■ TASK TO COMPLETE
For each line below that holds the string "click", add one to a tally; report that tally alone.

■ INPUT RECORDS
================================

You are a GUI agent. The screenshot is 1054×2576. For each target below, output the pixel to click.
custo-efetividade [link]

================================

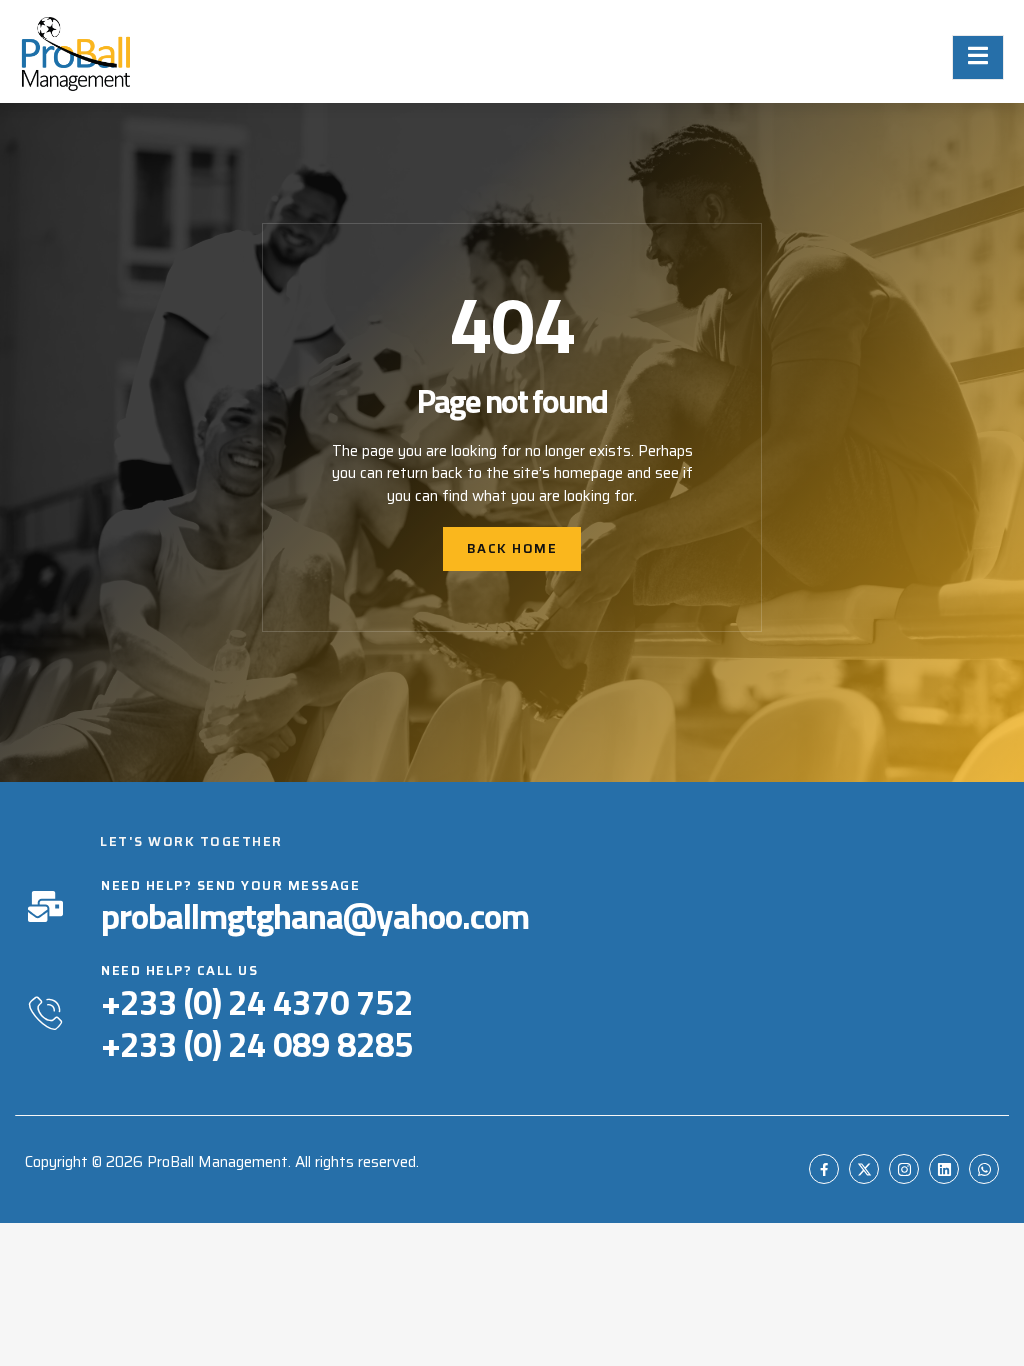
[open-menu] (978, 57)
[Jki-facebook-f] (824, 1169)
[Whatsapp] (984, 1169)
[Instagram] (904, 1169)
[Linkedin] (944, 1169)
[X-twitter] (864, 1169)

================================

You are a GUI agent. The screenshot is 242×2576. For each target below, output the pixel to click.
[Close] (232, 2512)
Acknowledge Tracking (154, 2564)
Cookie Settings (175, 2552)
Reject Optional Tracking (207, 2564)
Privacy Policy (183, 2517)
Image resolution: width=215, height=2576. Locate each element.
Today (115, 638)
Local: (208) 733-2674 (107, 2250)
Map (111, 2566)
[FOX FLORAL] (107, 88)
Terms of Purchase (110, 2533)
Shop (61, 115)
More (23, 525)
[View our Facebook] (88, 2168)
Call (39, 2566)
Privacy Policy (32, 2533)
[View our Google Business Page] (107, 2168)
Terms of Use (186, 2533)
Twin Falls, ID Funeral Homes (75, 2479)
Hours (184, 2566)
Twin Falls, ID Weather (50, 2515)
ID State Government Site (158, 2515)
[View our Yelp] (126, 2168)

================================

■ SOLUTION FOR THIS PROBLEM
2